### PROBLEM DETAILS
Report how many lines in the records below contain the string "your". Give only the number.

Items stored from a collection:

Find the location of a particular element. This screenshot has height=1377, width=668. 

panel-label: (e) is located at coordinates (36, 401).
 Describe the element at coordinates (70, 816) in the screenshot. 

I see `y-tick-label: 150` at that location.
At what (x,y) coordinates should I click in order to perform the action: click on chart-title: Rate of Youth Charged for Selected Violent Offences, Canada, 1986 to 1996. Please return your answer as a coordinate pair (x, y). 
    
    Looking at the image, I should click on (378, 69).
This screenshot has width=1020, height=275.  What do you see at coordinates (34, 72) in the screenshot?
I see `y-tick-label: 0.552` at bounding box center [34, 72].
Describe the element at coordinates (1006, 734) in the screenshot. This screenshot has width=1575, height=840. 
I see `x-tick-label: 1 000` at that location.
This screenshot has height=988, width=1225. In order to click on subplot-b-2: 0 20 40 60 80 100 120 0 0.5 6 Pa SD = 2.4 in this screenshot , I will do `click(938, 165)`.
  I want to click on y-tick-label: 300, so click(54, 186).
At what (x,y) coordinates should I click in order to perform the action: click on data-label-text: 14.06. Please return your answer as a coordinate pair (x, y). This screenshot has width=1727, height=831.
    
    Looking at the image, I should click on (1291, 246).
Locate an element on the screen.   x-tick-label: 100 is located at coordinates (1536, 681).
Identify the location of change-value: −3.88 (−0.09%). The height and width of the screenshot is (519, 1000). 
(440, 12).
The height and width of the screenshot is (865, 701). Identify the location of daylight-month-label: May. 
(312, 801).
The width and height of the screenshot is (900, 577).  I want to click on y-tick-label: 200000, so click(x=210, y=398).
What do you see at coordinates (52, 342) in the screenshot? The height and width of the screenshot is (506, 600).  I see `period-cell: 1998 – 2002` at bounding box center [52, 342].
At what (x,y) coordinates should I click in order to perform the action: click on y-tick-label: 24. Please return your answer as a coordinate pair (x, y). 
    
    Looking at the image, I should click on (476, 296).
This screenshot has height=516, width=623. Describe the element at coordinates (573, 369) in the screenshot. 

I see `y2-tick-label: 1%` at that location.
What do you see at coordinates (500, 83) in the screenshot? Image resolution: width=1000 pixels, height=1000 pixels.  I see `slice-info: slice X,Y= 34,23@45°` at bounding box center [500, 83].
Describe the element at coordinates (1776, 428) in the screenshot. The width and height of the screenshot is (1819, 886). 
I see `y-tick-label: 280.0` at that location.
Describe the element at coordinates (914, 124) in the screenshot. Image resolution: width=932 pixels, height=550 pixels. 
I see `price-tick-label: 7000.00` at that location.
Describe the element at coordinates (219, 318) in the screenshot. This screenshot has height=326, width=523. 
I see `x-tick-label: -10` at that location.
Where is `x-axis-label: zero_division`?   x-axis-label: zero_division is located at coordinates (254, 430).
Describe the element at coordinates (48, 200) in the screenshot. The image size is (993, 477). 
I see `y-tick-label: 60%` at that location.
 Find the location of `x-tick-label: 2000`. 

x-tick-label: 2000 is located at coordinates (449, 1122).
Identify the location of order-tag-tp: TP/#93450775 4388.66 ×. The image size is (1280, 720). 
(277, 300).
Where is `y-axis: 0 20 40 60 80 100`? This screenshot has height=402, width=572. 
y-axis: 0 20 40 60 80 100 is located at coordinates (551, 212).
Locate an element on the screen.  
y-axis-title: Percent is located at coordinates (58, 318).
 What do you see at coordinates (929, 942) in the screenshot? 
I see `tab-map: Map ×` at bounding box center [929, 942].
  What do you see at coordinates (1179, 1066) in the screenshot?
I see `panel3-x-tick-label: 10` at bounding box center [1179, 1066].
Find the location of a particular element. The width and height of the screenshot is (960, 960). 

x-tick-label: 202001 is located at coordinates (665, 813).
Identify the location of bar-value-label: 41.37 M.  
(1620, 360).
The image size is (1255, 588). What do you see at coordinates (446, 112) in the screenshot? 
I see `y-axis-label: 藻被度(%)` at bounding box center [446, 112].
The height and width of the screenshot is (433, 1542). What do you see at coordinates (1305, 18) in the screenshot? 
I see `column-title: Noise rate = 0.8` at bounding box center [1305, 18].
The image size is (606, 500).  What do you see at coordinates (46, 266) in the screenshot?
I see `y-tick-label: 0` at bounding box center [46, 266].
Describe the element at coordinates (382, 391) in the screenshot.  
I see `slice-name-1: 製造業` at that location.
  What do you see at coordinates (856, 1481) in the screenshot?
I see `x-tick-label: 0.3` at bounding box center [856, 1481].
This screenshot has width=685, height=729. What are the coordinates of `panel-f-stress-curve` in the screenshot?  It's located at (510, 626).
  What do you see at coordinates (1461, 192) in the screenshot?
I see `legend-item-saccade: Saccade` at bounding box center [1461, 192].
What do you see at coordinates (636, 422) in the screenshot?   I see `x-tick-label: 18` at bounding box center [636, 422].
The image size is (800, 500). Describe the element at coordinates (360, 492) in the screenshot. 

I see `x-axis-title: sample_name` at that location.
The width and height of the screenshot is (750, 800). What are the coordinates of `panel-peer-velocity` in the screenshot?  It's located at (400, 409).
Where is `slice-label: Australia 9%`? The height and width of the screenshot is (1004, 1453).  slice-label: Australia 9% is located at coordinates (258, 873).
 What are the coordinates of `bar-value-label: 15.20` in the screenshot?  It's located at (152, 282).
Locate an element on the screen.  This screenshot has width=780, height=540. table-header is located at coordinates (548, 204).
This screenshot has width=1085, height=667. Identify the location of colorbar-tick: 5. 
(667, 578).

### COMPLETED TASK
3